Caminé a las orillas del Teatro Municipal y noté unos paraguas –23 para ser exactos– colgados en los barandales, que representaban la activación denominada “Pastor de Sombras”.
A pesar de no estar disponible en esas horas, –dudo que alguien quiera hacer una exhibición con el calor de la ciudad- descubrí que se trata de una danza con sombrillas que pone en juego la imaginación del espectador.
Mi pendiente ahí era que no se robaran ninguno de estos instrumentos. Me quedé en que había 23 y espero el número no baje.
Crucé la calle y llegué al terreno de la Capilla Dulces Nombres, una explanada que se presta muy bien para atractivos visuales. Aquí contemplé tres muestras.
“Array 01” atrapó mi atención al instante: es una caja que sus partes se asemejan y cambian de tamaño a nivel gradual. En las noches se ilumina y permite a los espectadores interactuar y simular movimiento. Nada fuera de lugar y todo en orden, la racha se mantenía.
Sin embargo, el único inconveniente que hallé aquí no fue en la obra, sino en el informativo alado de esta. Tenía excremento de pájaro y pensé: “eso no se puede controlar, cuando te toca, te toca”.

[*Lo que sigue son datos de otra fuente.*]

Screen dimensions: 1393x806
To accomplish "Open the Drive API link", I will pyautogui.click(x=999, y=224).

La siguiente fue “Asta Banderas: Monumento a la Hospitalidad”, que homenajea al migrante que se aventura en condiciones precarias. Simboliza la tranquilidad internacional del emigrante a través de colgar ropa lavada en el asta.

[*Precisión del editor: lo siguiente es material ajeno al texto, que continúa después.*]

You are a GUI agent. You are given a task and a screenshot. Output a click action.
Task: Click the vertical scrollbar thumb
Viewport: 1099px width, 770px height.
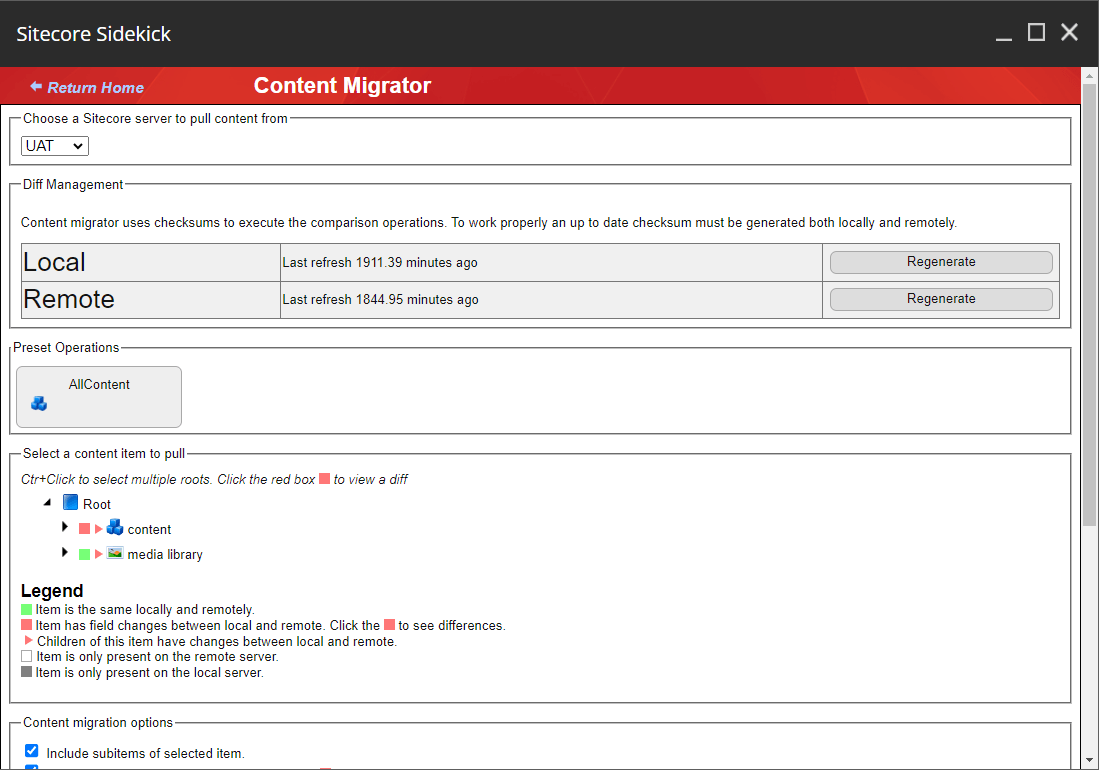pos(1090,300)
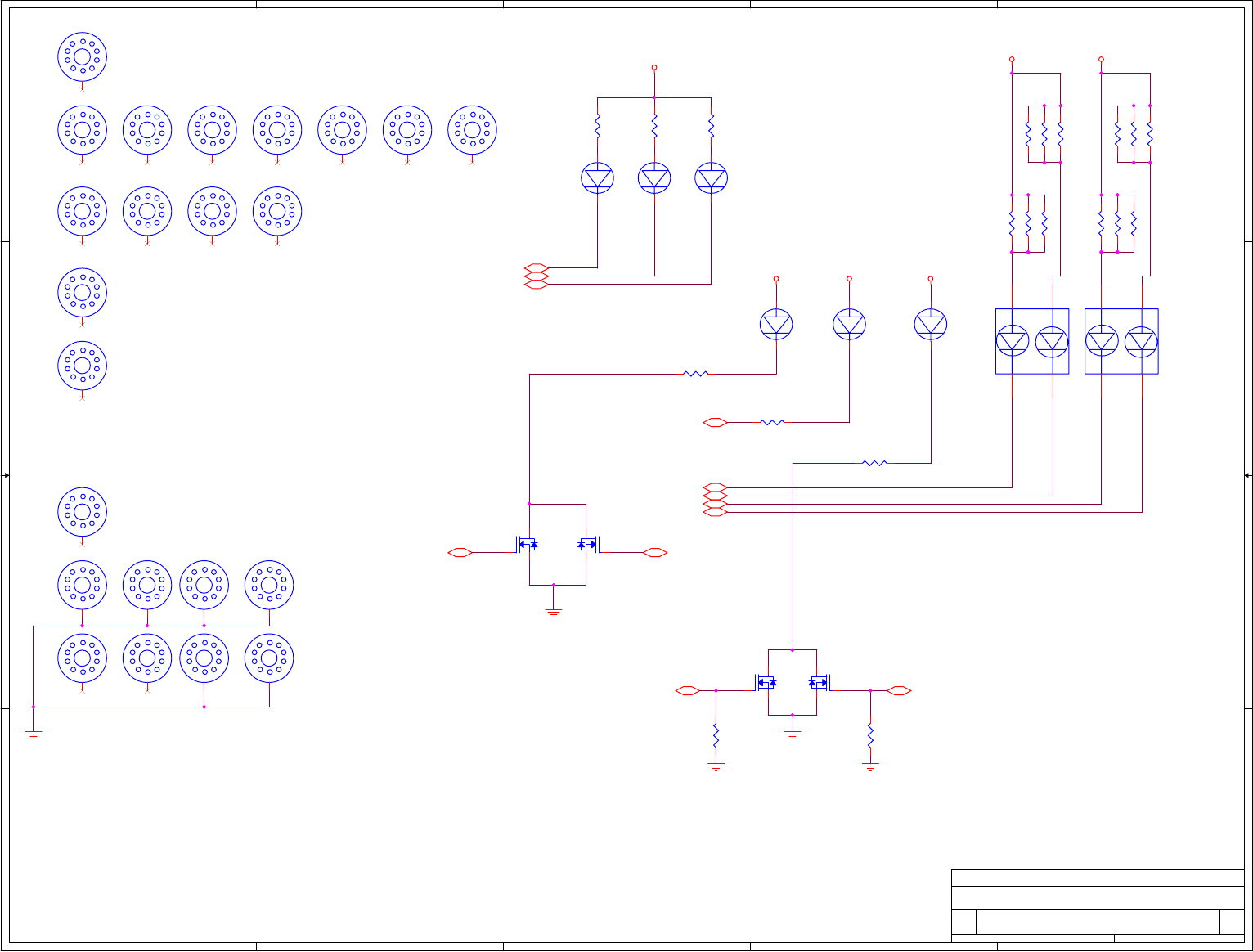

Aquí si iba a estar muy difícil dejar un daño, incluso si alguien que necesitará la ropa que colgaba, tendría que haber escalado una altura considerable.
Para terminar con este cuadrante observé una gran obra amarilla con detalles en negro que fácilmente acaparaba la atención tanto de peatones como conductores. Tanto así que varias chicas se tomaban sus fotos para –quizás– compartirlas en sus redes sociales.

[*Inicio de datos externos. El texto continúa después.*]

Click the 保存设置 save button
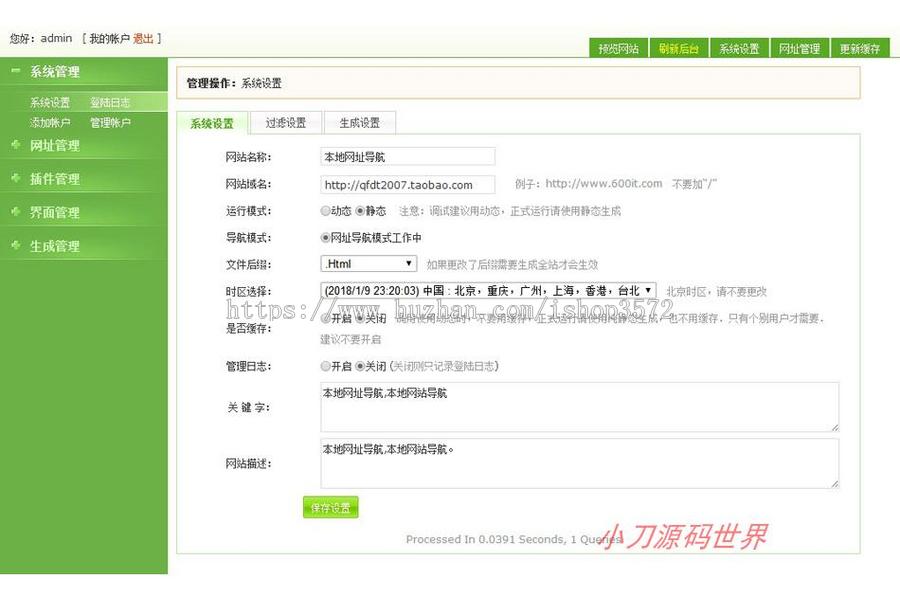The width and height of the screenshot is (900, 615). [330, 508]
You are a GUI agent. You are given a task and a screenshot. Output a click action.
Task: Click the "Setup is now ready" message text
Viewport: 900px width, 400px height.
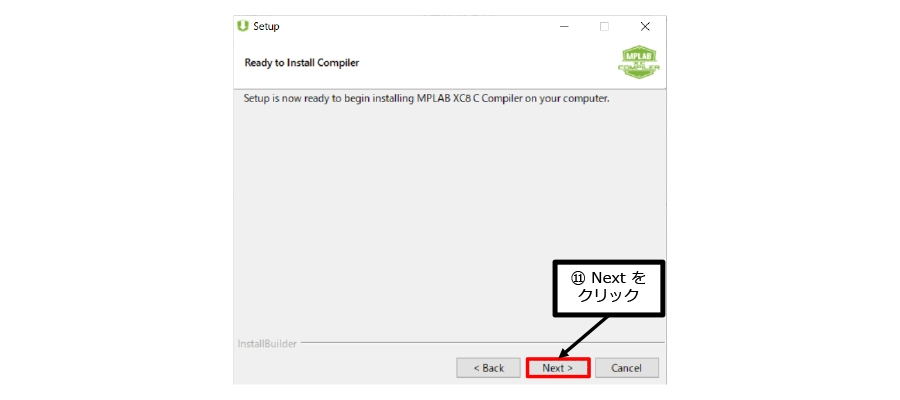(426, 98)
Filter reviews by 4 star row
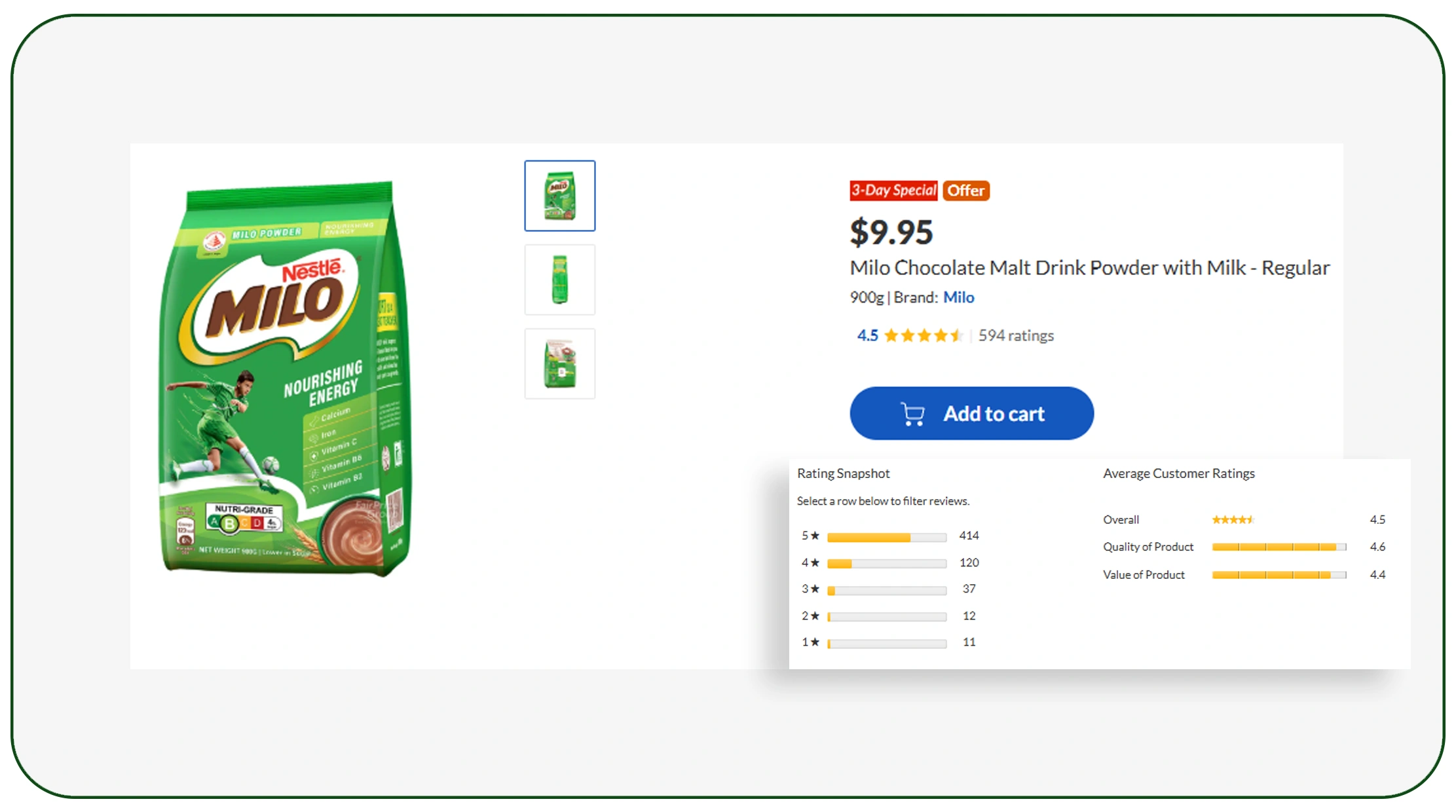Screen dimensions: 1456x812 coord(887,563)
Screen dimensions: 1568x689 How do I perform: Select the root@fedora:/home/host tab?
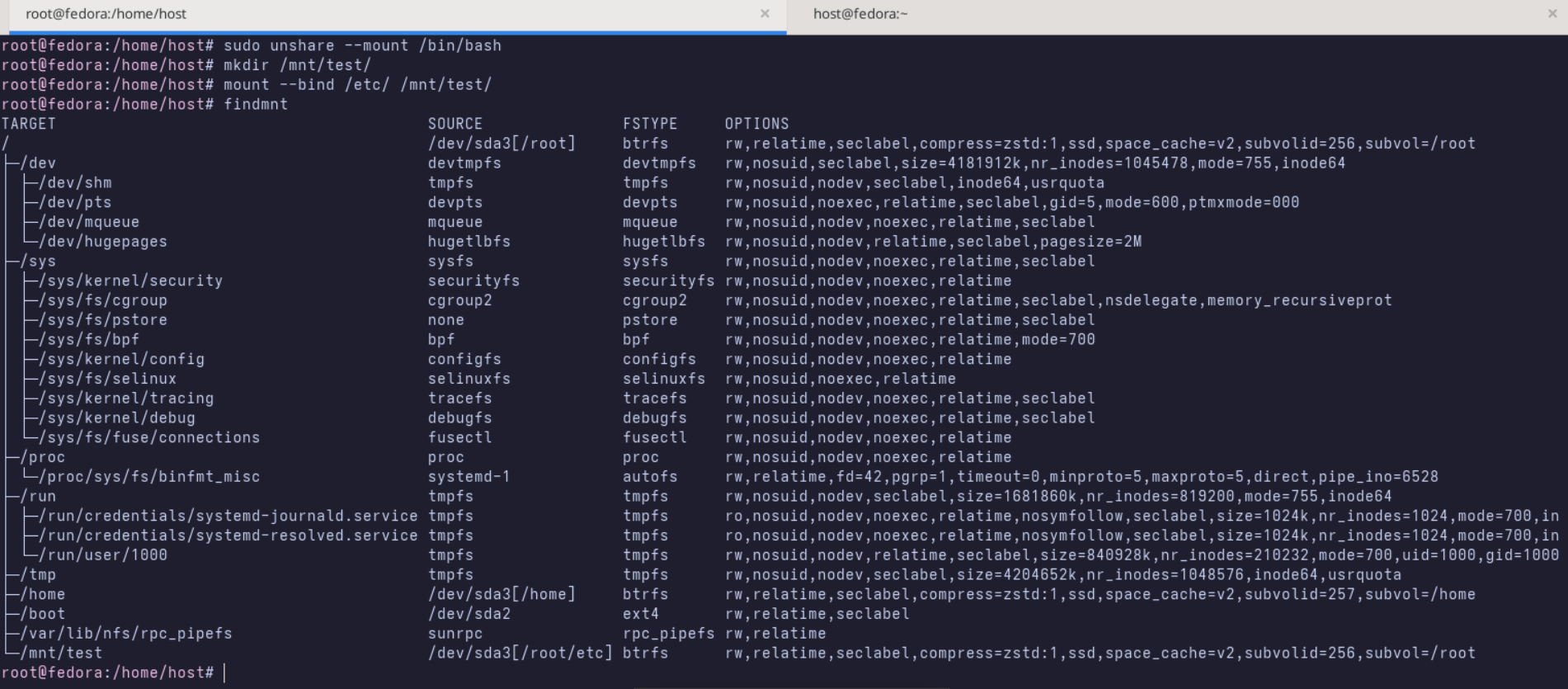pyautogui.click(x=106, y=14)
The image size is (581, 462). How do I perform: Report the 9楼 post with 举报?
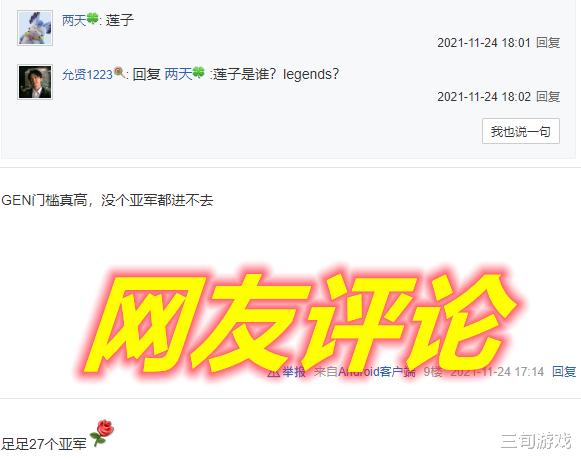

“El espacio que tenemos” se leía en su nombre. Dentro de ella estaba su mensaje: una exposición sonora que denota el espacio que nos queda para vivir y la inminente sensación de un advenimiento perjudicial.
Un mensaje bastante fuerte si se considera las travesías que el ser humano ha hecho para dejar a la población mundial en estas condiciones. Salí de la exhibición y parecía que –para mal– encontré algo.
Noté en la parte más alta un intento de grafiti. Lo vi fijamente y muy a fuerzas se veía. “Osado aquel que subió para dejar huella, un mal trabajo pero lo hizo”, pensé. Ni con toda la luz del mundo o el mejor zoom su “rayón” iba a ser trascendental.
Mi trayecto finalizó en la explanada del Palacio Municipal. El mural “Lophophora Williamsii Almaguerum”, -que se traduce a peyote en la lengua huichol– es un petroglifo que refleja en piedra lo que era esencial para el hombre: el sol, agua y las plantas.
A pesar de estar ubicado en una zona muy concurrida y ser hecha en blanco y negro, fue respetada. Mi fe en la humanidad retomaba fuerzas.
Al fin hallé lo que hizo valer la pena el camino: unos garabatos en la obra “Bráctea”, seis piezas verdes de acero al carbón que embonan entre sí, ubicada alado del kiosco de la plaza Zaragoza.
Unos dibujos que bien pudo haber hecho un niño de primaria, pero a fin de cuentas, el daño era evidente. Al menos no tuvieron la creatividad para dibujar algo más obsceno u ofensivo.
La última parada fue en la Catedral Metropolitana de Monterrey, donde se ubica la escultura “Kessler II” que hace alusión al estado actual de las telecomunicaciones y el intercambio de información.
Era impensable que algún desalineado profanara una obra a las afueras de una iglesia, pero por si las dudas hice el chequeo.
Concluí mi labor y pensé: “si alguien me hubiera dicho que en mi trabajo iba a revisar que no dañaran obras artísticas, no le creería en lo absoluto”.